Saved data entries:
══════════════════════════════

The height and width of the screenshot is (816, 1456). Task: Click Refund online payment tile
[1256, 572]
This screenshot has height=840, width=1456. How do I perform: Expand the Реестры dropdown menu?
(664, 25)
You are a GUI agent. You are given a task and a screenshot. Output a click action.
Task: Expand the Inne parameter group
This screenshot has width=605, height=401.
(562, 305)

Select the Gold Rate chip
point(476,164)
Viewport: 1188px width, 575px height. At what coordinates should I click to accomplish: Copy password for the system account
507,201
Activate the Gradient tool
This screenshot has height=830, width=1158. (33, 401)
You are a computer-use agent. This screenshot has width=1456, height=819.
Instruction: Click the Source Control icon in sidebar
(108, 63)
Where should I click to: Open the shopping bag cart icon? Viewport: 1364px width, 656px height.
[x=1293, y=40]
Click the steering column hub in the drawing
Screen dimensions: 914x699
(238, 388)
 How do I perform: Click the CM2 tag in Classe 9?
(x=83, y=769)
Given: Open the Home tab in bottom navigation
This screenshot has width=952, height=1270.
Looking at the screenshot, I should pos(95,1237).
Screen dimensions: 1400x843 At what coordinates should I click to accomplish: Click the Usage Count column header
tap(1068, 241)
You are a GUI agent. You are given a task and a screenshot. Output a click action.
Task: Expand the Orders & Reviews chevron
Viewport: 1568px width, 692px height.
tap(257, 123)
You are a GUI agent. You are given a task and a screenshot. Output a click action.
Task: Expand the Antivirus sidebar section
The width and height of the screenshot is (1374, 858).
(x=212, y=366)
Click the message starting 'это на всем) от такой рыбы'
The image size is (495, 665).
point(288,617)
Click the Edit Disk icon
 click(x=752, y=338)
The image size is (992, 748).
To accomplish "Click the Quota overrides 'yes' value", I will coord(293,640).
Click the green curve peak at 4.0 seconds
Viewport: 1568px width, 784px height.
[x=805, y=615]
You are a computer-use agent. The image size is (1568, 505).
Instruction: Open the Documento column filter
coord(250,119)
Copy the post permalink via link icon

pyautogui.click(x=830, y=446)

══════════════════════════════

TASK GOAL: From the records above, pull out every line containing the word "computer".

EXERCISE RESPONSE:
You are a computer-use agent. This screenshot has width=1456, height=819.
You are a computer-use agent. The image size is (1568, 505).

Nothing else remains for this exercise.